- Directed by: Hannan Majid Richard York
- Starring: Gerald Jacobs
- Production company: Rainbow Collective
- Release date: 2006;
- Running time: 20 minutes
- Country: United Kingdom
- Languages: Zulu English

= Bafana =

Bafana is a 2006 British documentary film directed by Hannan Majid and Richard York. The film looks at the life and experiences of Cape Town's street children.

==Summary==
The film focuses on children in the care of 'The Homestead', a charity based in District Six, Cape Town, South Africa, established to rehabilitate children and reunite them with their families. It features Homestead street worker Gerald Jacobs and his dedication to rehabilitating street kids.
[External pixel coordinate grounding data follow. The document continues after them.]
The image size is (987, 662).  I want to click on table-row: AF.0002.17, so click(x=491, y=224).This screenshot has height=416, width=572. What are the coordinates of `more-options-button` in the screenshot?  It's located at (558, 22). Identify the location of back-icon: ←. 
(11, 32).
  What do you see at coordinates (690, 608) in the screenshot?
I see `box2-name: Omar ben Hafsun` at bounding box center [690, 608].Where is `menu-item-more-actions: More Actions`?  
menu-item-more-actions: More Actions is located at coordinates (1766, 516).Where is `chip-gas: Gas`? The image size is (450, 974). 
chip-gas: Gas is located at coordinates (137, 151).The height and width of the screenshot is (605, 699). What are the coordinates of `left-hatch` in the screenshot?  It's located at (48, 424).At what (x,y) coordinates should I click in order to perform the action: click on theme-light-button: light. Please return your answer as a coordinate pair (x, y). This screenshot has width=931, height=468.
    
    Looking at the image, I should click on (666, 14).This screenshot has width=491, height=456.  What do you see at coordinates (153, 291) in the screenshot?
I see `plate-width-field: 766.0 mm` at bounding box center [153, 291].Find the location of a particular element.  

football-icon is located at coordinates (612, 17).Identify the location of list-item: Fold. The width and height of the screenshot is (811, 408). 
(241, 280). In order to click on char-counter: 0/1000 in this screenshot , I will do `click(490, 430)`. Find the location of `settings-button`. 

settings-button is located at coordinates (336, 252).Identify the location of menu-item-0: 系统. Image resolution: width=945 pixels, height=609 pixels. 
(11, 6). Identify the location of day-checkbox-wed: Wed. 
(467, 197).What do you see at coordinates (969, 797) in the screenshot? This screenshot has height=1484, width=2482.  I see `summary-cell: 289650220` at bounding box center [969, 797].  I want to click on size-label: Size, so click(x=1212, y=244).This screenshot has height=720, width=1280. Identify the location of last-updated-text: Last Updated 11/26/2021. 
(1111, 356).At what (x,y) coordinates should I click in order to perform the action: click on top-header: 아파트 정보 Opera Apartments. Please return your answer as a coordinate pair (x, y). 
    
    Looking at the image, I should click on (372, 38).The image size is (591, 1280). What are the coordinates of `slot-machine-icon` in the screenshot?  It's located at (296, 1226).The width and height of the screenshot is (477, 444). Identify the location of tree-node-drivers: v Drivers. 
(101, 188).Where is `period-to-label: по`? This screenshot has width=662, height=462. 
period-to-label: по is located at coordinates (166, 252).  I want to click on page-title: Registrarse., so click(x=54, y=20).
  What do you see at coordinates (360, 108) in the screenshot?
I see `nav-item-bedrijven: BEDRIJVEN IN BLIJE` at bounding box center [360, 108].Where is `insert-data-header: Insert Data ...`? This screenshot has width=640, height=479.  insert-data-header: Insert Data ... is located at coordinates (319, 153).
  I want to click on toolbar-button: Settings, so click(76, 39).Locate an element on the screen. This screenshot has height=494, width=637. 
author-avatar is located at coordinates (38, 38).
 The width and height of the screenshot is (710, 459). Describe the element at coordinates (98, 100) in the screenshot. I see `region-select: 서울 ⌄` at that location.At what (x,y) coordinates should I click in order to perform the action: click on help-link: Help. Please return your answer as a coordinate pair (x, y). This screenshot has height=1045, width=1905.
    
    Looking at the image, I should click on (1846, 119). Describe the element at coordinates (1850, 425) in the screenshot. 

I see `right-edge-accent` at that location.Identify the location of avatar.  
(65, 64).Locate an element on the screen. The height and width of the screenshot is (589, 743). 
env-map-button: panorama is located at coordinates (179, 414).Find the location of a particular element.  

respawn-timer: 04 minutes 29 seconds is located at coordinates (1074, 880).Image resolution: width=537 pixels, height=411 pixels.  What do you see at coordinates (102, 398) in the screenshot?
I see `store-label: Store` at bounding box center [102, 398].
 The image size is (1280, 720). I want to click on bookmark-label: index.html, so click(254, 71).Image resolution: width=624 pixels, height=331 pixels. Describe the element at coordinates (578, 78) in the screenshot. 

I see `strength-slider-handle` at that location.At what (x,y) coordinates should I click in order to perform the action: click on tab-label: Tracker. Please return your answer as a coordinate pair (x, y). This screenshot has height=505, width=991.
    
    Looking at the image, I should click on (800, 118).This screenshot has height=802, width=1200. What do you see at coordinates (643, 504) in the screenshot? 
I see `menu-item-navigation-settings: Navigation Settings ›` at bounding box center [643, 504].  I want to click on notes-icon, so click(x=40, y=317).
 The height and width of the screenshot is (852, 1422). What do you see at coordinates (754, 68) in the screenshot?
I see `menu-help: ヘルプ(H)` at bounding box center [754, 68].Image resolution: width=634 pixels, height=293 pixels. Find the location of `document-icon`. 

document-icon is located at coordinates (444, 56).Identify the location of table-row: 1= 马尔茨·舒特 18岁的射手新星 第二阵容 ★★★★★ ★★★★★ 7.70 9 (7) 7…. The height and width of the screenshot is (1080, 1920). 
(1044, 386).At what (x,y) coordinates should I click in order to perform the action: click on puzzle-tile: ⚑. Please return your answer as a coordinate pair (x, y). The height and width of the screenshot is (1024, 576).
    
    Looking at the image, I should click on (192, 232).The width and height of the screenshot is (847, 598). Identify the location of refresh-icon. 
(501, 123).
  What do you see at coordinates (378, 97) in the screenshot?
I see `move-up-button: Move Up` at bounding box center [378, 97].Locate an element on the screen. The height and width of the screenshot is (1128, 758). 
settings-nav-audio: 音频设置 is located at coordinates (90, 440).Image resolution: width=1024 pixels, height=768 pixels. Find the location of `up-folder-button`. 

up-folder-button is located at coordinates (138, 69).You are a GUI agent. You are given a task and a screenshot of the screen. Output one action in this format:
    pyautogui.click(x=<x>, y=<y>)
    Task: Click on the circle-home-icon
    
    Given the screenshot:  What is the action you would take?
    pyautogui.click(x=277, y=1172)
It shows how The Homestead provides a safe shelter and a type of community surrogate family through the permanent children's home in Kayelitsha Township. It provides basic schooling in Learn to Live School in downtown Cape Town: teaching respect, manners and basic life skills. At each location, the children talk of their time on the streets, their reasons for running away from home and the way they see their lives turning out.

==Release==
Bafana was screened at the Nantes British Film Festival 2008 and Mosaiques International Film Festival 2010.

==Reception==
Debbie Myburg of The South African said about Bafana, "The film shows how children living on streets are visible evidence that something is wrong with SA's marginalised society, and that steps need to be taken to protect and care for all individuals."